### ВЫБРАННЫЙ ОТРЫВОК
Возвращаюсь к нашим совместным с Биешу выступле­ниям. Я познакомился с Марией, как уже упоминал, после своего возвращения из Италии. Когда услышал ее голос — замер от восторга! Удивительное сопрано! У ее великой тез­ки Марии Каллас не было такого объемного, полнозвучно­го голоса. Каллас брала артистизмом, филигранной техни­кой, душой, наконец, — глубокой, трагической.

У Биешу — истинно итальянский голос, дарованный самим Господом. Если уж и сравнивать природу ее вокальных данных (хотя, конечно, любое сравнение гре­шит условностью), то Биешу ближе к великой итальянке Ренате Тебальди. Та же редкая красота ровного по всему диапазону и беспредельного по возможностям голоса, мягкость, сочность звучания и необыкновенная пластич­ность.

Тогда, в Кишиневе, я и пригласил Марию выступить у нас в Баку. Она приехала, и так оказалось, что в это время у нас готовился очередной правительственный концерт. Я посоветовал его организаторам пригласить вы­ступить эту молодую, не очень известную пока молдав­скую певицу, у которой такой великолепный голос. Успех был полный — и на концерте, и в «Тоске» в оперном те­атре.

Через год Мария стала лауреатом Международного конкурса имени Чайковского, затем была признана луч­шей исполнительницей партии Чио-Чио-сан на конкурсе в Японии... Слава ее стала мировой.

Так вышло, что мы долго не встречались. Потом был ее приезд в Баку, на очередной конкурс вокалистов име­ни Глинки, где мы оказались вместе в жюри. Вспоминали былое...

Мария Биешу поет до сих пор, чему я очень рад: пев­цы, отмеченные Богом, обязаны трудиться до тех пор, пока звучит их голос...

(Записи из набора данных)
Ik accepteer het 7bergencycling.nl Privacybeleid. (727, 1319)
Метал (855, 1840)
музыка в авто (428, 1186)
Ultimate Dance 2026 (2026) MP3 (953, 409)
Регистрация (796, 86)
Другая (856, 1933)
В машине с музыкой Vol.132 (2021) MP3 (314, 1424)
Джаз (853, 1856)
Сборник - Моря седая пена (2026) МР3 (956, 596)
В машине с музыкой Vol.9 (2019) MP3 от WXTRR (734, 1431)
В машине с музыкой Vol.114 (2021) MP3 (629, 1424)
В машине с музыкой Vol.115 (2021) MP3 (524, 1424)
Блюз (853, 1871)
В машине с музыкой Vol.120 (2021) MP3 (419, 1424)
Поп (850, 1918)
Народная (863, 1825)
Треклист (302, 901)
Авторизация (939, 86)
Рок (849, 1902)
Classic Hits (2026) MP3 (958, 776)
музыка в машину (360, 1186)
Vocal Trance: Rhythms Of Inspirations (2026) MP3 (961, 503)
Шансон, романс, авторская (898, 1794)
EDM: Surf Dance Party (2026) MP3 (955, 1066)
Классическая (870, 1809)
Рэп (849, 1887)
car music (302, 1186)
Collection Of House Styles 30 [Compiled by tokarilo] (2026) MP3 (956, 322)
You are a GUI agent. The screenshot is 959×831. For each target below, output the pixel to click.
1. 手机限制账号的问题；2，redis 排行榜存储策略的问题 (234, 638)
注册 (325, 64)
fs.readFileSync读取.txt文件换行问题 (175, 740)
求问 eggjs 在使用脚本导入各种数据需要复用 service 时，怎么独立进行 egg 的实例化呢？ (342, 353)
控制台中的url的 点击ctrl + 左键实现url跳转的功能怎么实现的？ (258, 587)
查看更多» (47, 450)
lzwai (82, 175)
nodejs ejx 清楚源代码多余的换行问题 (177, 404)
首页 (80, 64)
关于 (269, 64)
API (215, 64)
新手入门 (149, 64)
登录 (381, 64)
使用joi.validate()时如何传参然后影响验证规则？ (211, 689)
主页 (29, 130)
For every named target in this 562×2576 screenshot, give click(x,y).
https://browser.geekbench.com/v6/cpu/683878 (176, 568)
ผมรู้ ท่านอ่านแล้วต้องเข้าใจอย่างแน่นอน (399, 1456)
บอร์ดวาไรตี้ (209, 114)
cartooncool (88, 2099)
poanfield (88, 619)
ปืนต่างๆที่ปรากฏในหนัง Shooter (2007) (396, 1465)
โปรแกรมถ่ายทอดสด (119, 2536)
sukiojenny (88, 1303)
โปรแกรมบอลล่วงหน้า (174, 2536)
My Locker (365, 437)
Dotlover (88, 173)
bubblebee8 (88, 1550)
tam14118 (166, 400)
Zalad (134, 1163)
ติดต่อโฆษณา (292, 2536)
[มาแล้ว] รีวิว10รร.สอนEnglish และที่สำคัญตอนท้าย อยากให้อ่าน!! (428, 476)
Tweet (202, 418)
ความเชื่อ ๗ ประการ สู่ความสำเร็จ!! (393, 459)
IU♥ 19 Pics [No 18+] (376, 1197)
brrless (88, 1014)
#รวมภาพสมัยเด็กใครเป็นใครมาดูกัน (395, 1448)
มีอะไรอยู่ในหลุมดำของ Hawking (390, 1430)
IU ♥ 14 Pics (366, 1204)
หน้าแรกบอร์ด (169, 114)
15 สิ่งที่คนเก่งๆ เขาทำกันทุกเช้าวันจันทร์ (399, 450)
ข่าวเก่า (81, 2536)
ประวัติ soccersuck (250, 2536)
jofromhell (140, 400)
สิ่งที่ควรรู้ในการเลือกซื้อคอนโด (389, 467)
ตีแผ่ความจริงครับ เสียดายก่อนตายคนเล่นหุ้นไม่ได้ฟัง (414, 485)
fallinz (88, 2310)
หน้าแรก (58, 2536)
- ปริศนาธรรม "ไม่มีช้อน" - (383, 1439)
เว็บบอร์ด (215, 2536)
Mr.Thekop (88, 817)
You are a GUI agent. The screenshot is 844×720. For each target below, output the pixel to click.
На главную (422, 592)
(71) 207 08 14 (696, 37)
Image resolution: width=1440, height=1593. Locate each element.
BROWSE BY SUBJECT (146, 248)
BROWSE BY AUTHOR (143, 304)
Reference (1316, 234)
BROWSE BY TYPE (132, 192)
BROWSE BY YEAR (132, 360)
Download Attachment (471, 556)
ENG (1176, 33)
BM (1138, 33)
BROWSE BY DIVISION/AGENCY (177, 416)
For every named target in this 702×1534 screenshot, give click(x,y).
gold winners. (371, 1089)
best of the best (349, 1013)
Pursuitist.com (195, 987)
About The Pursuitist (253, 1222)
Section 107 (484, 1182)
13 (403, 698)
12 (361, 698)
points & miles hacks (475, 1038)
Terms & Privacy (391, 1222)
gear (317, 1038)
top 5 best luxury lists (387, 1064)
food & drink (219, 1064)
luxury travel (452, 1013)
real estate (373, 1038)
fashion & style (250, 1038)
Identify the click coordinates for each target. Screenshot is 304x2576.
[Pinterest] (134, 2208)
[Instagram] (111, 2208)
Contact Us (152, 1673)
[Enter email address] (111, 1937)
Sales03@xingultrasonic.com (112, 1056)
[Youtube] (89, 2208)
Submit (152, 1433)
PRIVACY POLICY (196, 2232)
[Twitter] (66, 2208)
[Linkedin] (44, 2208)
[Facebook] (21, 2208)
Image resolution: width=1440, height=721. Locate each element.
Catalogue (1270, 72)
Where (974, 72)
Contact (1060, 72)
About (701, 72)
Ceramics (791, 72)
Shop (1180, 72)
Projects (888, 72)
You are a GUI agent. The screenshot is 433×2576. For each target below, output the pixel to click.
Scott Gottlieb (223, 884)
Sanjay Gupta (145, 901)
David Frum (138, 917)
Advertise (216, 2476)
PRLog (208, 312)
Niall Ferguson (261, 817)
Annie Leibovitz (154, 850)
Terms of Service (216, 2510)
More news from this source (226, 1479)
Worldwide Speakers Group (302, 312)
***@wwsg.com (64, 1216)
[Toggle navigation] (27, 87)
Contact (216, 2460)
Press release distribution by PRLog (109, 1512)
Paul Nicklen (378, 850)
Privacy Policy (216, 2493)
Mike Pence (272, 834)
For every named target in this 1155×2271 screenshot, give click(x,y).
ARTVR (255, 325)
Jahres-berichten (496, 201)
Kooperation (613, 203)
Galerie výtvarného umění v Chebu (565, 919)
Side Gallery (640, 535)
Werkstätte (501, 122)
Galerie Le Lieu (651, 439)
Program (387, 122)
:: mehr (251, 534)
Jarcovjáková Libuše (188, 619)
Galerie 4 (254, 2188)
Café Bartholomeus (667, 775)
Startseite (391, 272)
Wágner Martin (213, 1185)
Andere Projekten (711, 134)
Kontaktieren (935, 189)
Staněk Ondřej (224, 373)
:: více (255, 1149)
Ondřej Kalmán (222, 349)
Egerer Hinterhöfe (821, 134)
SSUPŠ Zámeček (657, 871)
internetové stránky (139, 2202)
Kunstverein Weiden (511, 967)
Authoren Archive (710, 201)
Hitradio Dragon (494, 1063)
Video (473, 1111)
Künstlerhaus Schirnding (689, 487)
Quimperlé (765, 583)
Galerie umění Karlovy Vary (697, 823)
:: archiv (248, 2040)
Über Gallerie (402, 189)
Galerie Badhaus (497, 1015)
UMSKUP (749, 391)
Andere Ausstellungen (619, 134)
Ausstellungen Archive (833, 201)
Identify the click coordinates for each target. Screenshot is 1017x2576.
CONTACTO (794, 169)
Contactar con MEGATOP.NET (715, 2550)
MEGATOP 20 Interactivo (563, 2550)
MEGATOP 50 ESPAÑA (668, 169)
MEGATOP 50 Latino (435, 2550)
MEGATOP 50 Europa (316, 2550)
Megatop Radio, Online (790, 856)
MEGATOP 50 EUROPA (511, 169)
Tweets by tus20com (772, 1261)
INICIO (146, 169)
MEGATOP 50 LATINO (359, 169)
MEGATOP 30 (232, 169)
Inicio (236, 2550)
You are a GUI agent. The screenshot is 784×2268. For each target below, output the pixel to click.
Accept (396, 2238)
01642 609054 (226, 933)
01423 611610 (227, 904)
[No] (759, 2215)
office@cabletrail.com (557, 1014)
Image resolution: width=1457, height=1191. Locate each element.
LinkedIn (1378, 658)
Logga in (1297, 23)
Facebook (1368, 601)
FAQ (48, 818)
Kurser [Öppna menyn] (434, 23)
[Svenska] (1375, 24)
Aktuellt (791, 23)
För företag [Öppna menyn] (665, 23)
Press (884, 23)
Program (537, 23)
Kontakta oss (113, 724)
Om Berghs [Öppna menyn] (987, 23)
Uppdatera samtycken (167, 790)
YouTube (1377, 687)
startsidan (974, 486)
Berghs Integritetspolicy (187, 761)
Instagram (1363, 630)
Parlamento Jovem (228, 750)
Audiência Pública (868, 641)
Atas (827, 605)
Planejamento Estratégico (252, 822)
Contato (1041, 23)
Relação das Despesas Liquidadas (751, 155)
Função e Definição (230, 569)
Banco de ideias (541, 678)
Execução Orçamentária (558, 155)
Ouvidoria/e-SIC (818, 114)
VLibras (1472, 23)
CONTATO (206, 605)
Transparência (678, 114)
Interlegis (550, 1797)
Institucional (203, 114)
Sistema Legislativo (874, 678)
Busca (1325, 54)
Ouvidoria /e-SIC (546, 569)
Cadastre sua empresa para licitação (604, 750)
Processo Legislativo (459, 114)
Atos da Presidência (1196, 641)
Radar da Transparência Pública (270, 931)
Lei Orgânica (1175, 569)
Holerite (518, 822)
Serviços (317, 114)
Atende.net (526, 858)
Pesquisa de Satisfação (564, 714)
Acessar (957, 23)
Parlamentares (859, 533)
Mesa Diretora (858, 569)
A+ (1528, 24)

### ЗАДАНИЯ
1. Какую партию Мария Биешу лучше всех исполнила на конкурсе в Японии, судя по отрывку о Марии Биешу?
2. Представьте записи в виде таблицы Markdown, начиная с первой строки записей и заканчивая строкой с «Блюз (853, 1871)». Включите обе крайние строки, пустые строки пропустите и озаглавьте столбцы «№» и «Строка».
Текст и записи никак не связаны друг с другом.

### ВЫПОЛНЕННОЕ УПРАЖНЕНИЕ
1. Партию Чио-Чио-сан.

2.
| № | Строка |
|---|---|
| 1 | Ik accepteer het 7bergencycling.nl Privacybeleid. (727, 1319) |
| 2 | Метал (855, 1840) |
| 3 | музыка в авто (428, 1186) |
| 4 | Ultimate Dance 2026 (2026) MP3 (953, 409) |
| 5 | Регистрация (796, 86) |
| 6 | Другая (856, 1933) |
| 7 | В машине с музыкой Vol.132 (2021) MP3 (314, 1424) |
| 8 | Джаз (853, 1856) |
| 9 | Сборник - Моря седая пена (2026) МР3 (956, 596) |
| 10 | В машине с музыкой Vol.9 (2019) MP3 от WXTRR (734, 1431) |
| 11 | В машине с музыкой Vol.114 (2021) MP3 (629, 1424) |
| 12 | В машине с музыкой Vol.115 (2021) MP3 (524, 1424) |
| 13 | Блюз (853, 1871) |